Is the SonicWall TZ370 suitable for a multi-site SD-WAN deployment with redundant ISPs?
Yes. The TZ370 natively supports Secure SD-WAN with application-aware traffic steering, allowing you to route Microsoft 365 traffic over a low-latency broadband link while sending backup traffic over MPLS. The Gen 7 architecture also handles link bonding and failover seamlessly, though the one-year bundled Advanced Protection Suite will require renewal to maintain full features.
How does the Glovary N150 mini PC compare to a dedicated FortiGate for inspection performance?
The Glovary N150 relies on CPU cycles for all inspection — Suricata, Snort, or Zenarmor — because it lacks dedicated ASICs or NP6/7 processors found in FortiGate appliances. For a 500 Mbps internet connection, the N150 handles OPNsense with basic IDS/IPS. Above 1 Gbps with full DPI, a dedicated FortiGate or SonicWall will maintain consistent throughput while the mini PC will hit CPU saturation.
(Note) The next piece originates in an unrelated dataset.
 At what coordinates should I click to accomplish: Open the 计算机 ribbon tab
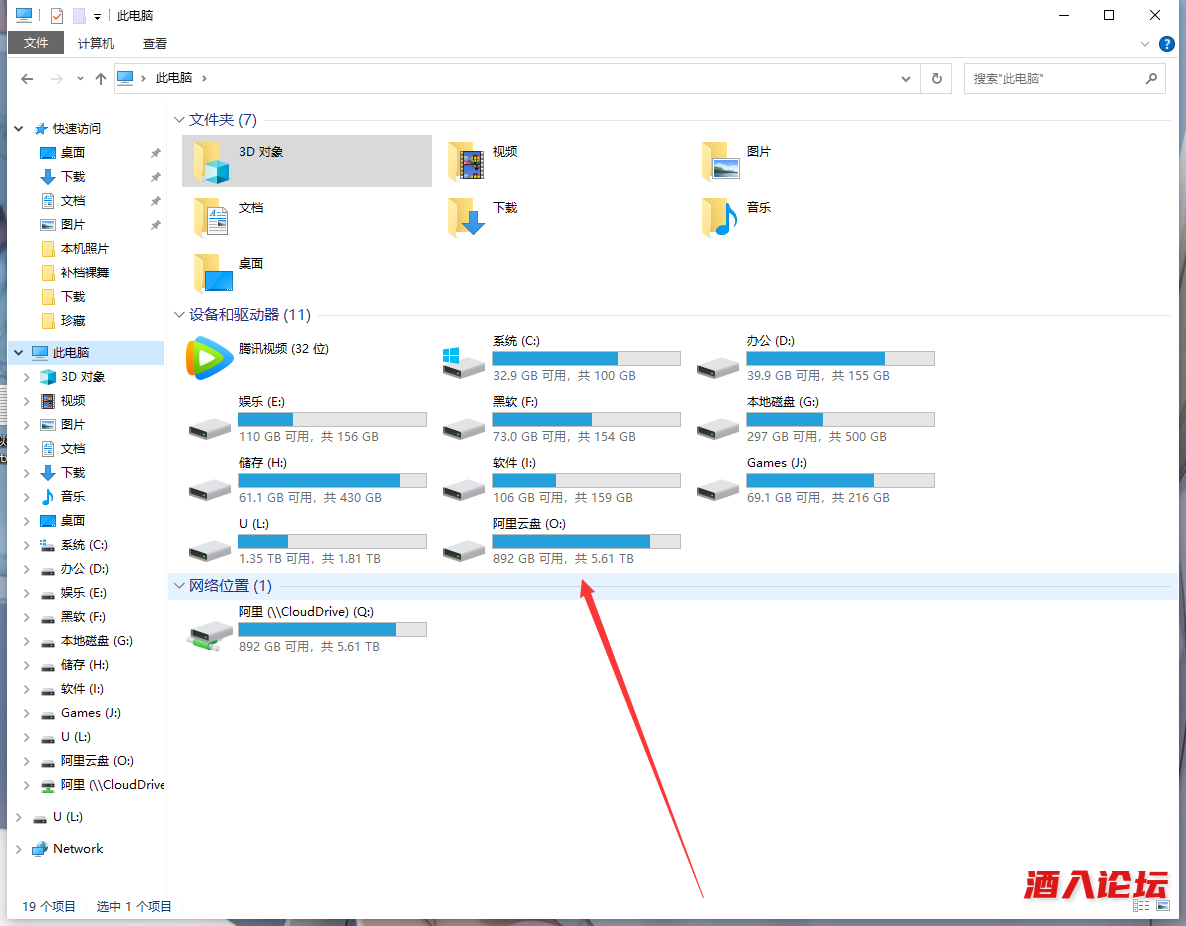tap(96, 43)
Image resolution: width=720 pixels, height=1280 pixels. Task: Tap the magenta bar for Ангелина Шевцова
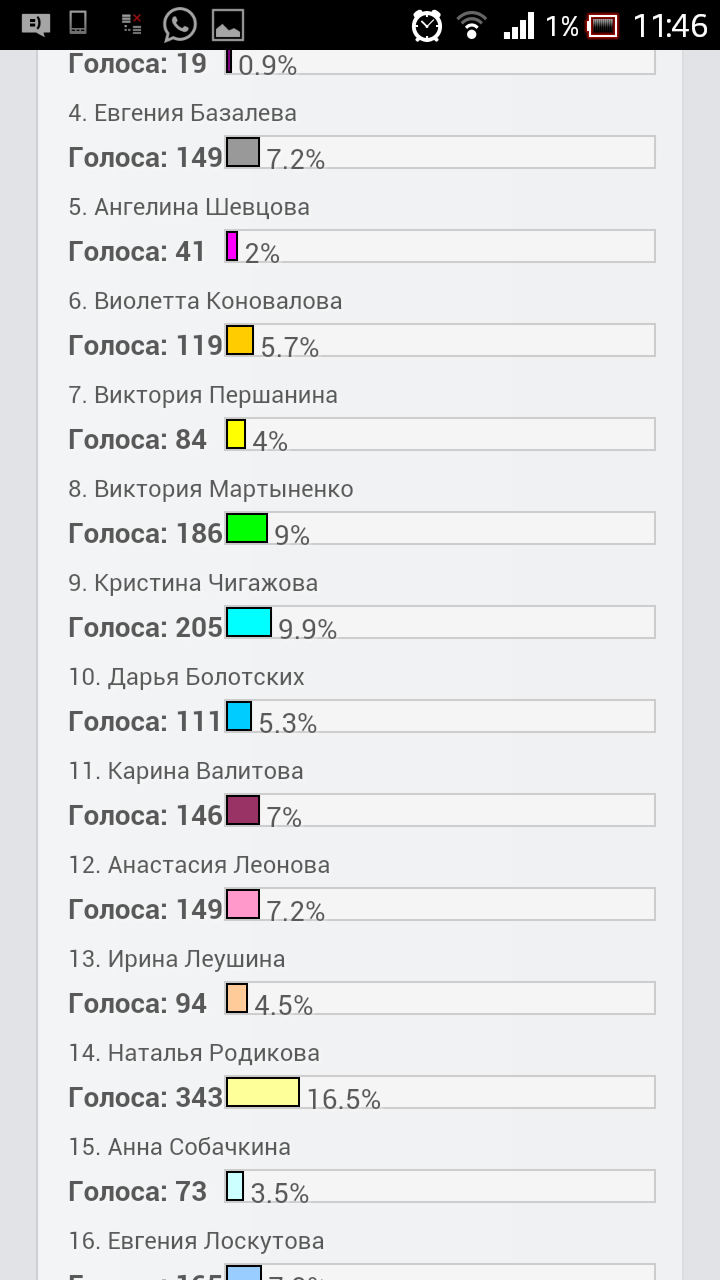coord(232,246)
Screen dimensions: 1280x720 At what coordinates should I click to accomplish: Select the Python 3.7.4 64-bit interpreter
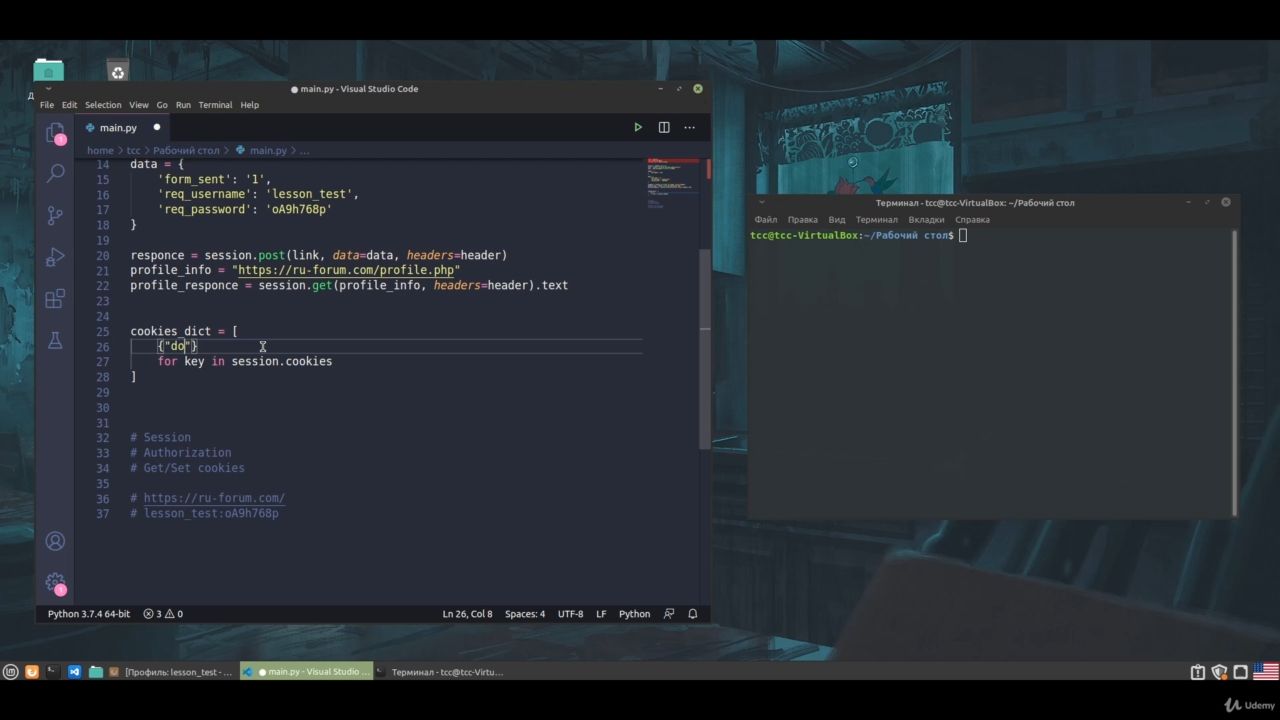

Final Thoughts: The Verdict

For most users, the enterprise firewall winner is the FortiGate-80F because it balances integrated Wi-Fi 6, eight copper ports with SFP uplink capability, and mature SD-WAN features in a fanless form factor that fits a branch office or mid-size company. If you want a multi-year subscription that eliminates renewal risk, grab the FortiGate-60F 36-Month UTP Bundle. And if you need a custom software-defined stack with six independent 2.5GbE interfaces, nothing beats the Glovary N150 Firewall Mini PC.